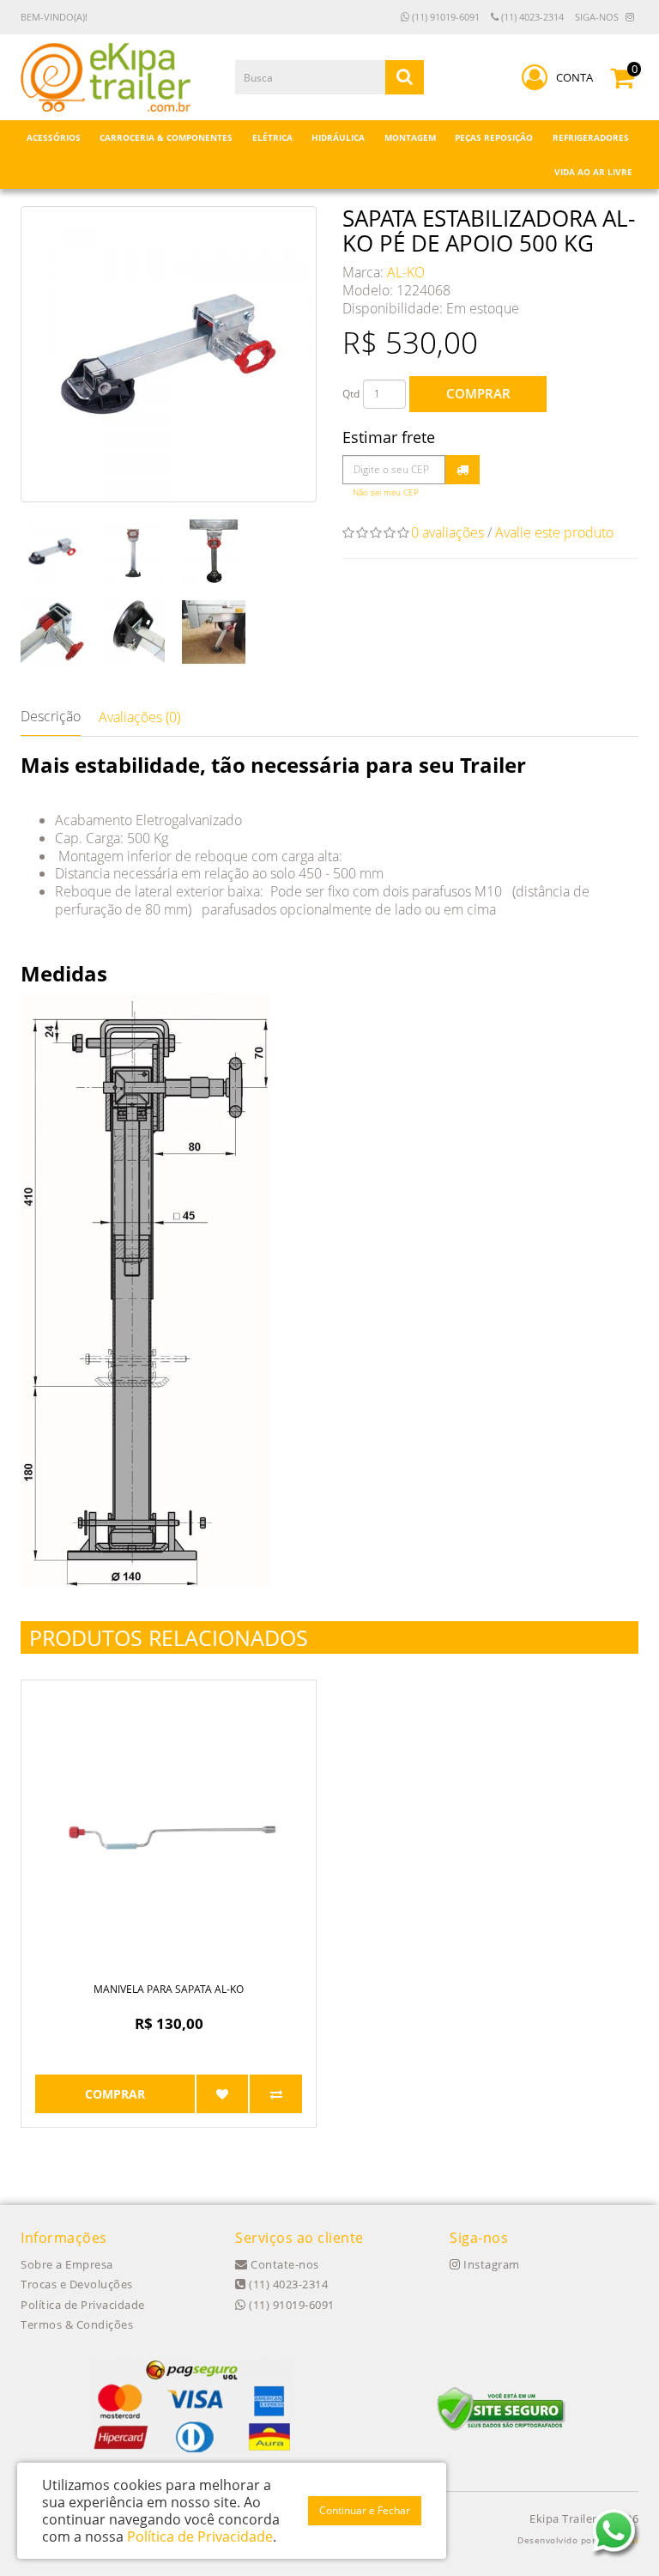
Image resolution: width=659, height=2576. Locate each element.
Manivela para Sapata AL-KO (169, 1989)
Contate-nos (283, 2264)
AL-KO (406, 272)
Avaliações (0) (139, 717)
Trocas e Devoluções (77, 2284)
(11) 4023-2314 (531, 16)
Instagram (490, 2264)
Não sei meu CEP (386, 492)
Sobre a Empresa (67, 2264)
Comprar (478, 393)
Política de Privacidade (83, 2304)
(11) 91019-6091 (444, 16)
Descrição (51, 716)
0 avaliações (447, 532)
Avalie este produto (554, 532)
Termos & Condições (77, 2324)
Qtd (351, 393)
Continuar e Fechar (364, 2510)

= = = = =

EXERCISE AIM: Take the entries above and set them down exactly, minus the pictures.

REPLY:
Image resolution: width=659, height=2576. Locate each element.
Manivela para Sapata AL-KO (169, 1989)
Contate-nos (283, 2264)
AL-KO (406, 272)
Avaliações (0) (139, 717)
Trocas e Devoluções (77, 2284)
(11) 4023-2314 (531, 16)
Instagram (490, 2264)
Não sei meu CEP (386, 492)
Sobre a Empresa (67, 2264)
Comprar (478, 393)
Política de Privacidade (83, 2304)
(11) 91019-6091 (444, 16)
Descrição (51, 716)
0 avaliações (447, 532)
Avalie este produto (554, 532)
Termos & Condições (77, 2324)
Qtd (351, 393)
Continuar e Fechar (364, 2510)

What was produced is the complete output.